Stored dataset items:
— begin —
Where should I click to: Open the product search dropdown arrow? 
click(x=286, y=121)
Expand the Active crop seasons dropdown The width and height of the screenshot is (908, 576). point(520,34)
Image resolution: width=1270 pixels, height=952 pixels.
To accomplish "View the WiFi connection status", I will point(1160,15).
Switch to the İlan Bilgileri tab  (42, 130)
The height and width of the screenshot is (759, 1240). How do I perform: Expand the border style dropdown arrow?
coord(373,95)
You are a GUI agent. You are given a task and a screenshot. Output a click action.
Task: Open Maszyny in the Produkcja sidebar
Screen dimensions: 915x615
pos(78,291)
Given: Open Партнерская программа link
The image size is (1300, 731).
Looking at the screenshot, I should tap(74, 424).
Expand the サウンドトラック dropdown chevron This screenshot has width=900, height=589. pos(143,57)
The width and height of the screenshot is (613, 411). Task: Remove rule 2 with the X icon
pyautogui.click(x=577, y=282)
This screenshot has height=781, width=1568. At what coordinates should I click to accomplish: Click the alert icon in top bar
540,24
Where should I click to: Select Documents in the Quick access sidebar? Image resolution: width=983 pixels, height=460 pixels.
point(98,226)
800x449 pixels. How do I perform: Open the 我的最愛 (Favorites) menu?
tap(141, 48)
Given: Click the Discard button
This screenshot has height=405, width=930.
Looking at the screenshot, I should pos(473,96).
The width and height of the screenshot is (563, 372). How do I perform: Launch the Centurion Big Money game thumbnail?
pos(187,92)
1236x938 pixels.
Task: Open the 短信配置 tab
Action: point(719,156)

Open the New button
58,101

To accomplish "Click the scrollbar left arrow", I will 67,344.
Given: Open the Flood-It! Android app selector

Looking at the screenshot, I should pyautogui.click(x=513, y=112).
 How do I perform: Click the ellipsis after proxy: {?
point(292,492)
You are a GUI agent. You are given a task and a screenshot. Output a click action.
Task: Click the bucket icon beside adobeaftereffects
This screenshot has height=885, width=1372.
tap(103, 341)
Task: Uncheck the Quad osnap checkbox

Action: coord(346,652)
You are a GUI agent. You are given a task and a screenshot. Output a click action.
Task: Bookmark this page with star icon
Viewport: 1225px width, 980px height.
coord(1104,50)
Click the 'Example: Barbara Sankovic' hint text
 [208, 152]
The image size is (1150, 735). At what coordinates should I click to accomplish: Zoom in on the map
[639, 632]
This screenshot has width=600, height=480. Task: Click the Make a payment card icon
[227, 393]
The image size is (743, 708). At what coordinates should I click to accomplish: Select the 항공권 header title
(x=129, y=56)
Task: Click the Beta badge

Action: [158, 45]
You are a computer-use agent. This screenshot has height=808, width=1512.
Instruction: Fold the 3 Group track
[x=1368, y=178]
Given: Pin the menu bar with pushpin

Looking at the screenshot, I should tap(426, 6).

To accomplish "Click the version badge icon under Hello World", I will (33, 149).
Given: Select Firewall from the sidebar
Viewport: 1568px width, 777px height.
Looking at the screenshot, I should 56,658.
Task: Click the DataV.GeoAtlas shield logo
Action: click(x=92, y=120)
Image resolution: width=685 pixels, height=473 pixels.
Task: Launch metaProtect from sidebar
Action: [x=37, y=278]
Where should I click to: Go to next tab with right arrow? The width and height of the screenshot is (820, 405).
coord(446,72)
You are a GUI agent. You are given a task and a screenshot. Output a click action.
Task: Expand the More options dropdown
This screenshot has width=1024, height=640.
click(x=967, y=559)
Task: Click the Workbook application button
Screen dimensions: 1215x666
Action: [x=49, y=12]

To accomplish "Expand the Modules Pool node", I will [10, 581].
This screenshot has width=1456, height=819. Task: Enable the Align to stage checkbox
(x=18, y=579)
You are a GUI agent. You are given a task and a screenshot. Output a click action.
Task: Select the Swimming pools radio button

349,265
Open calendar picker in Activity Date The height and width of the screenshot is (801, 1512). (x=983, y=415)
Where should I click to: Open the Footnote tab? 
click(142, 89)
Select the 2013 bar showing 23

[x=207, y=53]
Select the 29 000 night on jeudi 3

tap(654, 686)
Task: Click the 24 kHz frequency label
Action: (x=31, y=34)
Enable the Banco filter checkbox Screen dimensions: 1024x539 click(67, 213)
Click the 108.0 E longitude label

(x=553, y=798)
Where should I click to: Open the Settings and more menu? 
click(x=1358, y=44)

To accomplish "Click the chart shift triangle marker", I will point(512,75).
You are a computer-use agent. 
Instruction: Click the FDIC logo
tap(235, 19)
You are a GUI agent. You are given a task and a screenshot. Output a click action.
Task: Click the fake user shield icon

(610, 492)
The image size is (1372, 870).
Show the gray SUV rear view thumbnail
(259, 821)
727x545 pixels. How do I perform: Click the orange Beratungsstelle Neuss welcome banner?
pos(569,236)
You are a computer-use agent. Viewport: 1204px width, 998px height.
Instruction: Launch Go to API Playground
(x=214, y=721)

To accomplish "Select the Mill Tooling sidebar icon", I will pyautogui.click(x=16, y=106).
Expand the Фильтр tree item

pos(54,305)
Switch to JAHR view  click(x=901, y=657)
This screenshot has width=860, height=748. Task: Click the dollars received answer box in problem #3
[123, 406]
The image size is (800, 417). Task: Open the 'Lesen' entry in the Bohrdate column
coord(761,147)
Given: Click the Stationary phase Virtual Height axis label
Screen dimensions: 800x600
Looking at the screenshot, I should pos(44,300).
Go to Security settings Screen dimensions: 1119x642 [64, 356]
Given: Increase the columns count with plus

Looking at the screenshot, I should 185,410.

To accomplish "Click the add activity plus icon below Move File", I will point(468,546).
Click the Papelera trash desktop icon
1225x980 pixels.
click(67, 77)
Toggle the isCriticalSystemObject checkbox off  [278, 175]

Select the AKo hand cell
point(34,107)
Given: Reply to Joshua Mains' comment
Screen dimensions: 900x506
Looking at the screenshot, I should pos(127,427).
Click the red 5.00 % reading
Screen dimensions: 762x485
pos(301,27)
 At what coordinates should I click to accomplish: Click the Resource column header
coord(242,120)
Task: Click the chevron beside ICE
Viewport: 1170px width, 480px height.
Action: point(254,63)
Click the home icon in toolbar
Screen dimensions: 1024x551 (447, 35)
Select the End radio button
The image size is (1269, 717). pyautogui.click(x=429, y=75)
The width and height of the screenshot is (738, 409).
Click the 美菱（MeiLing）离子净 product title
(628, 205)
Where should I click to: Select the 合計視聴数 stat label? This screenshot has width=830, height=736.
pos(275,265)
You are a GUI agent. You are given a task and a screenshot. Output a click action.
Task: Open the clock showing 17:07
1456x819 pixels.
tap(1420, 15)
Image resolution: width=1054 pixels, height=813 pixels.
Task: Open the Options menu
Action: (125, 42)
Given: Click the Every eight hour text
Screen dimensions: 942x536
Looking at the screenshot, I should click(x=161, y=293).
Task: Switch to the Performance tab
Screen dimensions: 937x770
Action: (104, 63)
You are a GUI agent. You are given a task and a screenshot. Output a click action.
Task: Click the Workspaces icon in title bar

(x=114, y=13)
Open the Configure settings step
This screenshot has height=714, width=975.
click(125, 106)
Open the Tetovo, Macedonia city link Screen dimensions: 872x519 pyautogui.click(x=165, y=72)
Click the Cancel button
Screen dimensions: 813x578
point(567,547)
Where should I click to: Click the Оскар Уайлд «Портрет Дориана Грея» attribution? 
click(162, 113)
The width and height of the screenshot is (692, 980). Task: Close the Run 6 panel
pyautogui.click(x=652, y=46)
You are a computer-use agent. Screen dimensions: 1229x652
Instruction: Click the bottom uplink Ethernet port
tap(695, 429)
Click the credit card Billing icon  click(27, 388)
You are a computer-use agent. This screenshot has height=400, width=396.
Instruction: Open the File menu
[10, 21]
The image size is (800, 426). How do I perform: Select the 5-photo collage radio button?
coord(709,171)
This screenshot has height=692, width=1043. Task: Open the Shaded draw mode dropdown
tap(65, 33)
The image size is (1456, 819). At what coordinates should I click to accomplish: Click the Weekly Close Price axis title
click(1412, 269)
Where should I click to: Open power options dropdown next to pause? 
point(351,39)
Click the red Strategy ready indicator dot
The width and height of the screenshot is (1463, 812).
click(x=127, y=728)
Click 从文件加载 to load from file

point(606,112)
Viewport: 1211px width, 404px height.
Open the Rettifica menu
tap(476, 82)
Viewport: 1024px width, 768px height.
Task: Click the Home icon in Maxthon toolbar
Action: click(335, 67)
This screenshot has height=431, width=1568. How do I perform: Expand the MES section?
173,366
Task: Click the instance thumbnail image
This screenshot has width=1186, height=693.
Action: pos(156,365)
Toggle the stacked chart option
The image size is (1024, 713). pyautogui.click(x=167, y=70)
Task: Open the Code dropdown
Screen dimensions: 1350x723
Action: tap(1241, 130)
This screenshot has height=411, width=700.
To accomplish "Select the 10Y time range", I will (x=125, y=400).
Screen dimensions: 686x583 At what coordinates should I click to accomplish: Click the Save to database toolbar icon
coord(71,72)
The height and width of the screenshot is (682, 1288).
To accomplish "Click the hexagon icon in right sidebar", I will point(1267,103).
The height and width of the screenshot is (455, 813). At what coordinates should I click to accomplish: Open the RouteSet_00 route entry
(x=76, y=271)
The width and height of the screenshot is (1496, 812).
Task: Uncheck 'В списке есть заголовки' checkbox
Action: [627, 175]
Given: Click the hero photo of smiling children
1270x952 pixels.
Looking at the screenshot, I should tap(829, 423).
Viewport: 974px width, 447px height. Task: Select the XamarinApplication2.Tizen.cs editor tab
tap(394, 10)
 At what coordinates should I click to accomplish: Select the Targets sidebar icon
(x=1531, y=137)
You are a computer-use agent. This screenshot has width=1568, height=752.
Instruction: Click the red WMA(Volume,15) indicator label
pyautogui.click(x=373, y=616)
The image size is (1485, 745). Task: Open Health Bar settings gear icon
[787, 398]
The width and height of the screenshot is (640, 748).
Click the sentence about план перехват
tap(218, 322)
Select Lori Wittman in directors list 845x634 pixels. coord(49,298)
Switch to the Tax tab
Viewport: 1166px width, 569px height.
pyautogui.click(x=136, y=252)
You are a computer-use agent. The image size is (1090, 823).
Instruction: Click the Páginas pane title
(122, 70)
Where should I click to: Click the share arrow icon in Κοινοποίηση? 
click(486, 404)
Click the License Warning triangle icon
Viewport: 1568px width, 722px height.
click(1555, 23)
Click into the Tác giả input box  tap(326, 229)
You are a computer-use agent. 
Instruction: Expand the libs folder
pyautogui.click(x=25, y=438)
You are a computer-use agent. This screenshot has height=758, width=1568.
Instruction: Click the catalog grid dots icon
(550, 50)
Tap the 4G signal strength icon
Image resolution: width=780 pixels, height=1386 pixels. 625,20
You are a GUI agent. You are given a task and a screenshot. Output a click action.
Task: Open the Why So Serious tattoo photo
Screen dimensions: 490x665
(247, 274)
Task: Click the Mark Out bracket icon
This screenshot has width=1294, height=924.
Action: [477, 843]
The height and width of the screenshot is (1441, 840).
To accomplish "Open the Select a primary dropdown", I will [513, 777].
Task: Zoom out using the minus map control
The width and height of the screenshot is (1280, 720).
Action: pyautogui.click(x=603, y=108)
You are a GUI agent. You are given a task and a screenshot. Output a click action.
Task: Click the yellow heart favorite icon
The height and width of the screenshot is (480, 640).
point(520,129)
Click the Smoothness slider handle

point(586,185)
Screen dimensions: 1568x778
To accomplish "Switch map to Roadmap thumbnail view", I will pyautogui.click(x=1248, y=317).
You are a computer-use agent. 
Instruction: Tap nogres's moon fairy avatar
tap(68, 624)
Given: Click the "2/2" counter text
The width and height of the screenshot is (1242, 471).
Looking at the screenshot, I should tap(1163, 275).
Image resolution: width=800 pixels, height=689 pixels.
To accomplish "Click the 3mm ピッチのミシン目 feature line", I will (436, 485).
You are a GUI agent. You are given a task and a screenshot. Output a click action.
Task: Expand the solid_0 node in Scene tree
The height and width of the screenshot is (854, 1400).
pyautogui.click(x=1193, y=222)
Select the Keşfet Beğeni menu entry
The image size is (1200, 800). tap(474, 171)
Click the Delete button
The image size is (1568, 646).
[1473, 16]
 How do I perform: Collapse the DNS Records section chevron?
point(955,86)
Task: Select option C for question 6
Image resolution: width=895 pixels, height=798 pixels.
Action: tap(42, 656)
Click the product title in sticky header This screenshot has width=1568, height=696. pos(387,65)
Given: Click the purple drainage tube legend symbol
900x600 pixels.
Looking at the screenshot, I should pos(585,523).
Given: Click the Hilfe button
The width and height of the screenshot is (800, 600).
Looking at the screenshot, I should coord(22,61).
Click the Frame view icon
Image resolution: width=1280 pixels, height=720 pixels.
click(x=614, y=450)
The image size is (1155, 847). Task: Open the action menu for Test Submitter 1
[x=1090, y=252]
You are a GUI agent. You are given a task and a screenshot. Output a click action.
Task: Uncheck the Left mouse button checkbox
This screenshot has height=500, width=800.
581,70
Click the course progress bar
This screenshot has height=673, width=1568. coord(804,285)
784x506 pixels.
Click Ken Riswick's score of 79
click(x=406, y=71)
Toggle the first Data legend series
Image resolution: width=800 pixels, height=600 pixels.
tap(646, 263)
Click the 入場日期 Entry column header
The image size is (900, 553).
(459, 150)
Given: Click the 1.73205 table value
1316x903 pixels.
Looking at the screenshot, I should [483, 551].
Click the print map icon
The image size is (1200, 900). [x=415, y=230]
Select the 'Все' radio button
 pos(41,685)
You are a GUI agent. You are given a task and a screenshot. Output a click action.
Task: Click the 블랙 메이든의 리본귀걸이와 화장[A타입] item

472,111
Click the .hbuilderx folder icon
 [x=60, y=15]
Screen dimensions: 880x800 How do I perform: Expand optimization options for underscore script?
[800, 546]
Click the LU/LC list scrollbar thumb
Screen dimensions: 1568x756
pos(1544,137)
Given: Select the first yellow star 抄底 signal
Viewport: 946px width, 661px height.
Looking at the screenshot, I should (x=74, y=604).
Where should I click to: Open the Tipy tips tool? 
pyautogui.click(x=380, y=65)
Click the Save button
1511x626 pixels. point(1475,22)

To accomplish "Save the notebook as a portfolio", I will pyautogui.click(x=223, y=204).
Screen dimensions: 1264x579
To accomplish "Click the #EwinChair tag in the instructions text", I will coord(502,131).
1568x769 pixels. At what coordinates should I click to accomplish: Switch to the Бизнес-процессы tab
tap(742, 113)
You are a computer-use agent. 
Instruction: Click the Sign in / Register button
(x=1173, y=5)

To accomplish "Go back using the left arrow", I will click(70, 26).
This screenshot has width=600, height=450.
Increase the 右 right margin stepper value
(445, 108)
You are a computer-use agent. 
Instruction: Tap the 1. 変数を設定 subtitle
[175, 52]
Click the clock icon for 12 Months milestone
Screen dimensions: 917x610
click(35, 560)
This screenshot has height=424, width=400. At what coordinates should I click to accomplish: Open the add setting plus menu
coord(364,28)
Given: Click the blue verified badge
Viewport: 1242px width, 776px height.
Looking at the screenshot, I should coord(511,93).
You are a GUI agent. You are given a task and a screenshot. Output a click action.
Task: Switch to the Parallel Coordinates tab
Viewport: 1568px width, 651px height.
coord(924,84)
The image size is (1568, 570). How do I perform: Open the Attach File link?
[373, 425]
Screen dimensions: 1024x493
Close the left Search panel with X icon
— end —
PROBLEM DETAILS: Copy out the records from the line containing "will pyautogui.click(x=223, y=204)." to the line containing "(x=1173, y=5)", both included, character for character.

CORRECT RESPONSE:
To accomplish "Save the notebook as a portfolio", I will pyautogui.click(x=223, y=204).
Screen dimensions: 1264x579
To accomplish "Click the #EwinChair tag in the instructions text", I will coord(502,131).
1568x769 pixels. At what coordinates should I click to accomplish: Switch to the Бизнес-процессы tab
tap(742, 113)
You are a computer-use agent. 
Instruction: Click the Sign in / Register button
(x=1173, y=5)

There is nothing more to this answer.